**What you have to do**
Look through the entries below and show every line containing the word "will".

**Available records**

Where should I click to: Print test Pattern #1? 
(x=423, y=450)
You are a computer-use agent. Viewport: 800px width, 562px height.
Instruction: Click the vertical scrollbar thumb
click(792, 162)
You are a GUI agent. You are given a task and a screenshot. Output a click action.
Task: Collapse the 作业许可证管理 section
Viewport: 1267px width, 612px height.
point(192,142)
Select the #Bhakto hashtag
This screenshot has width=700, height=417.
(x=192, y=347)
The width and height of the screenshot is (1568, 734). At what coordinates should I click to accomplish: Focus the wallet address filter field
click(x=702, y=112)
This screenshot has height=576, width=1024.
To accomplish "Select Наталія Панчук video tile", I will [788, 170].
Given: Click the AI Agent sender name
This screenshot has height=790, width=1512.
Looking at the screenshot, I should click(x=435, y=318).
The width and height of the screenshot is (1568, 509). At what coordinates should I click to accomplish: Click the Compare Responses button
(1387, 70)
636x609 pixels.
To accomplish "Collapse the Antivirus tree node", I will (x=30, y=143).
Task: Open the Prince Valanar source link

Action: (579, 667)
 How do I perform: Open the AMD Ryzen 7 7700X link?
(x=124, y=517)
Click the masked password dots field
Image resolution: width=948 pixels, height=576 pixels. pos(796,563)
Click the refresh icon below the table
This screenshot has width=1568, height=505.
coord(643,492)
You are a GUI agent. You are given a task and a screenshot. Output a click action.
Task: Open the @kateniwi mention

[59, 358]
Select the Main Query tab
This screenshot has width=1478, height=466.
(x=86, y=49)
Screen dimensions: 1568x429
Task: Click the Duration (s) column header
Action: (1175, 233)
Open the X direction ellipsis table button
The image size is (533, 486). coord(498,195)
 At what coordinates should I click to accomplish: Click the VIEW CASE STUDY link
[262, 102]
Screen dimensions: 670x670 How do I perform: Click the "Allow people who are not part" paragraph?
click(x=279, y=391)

**Expected answer**
To accomplish "Select Наталія Панчук video tile", I will [788, 170].
To accomplish "Collapse the Antivirus tree node", I will (x=30, y=143).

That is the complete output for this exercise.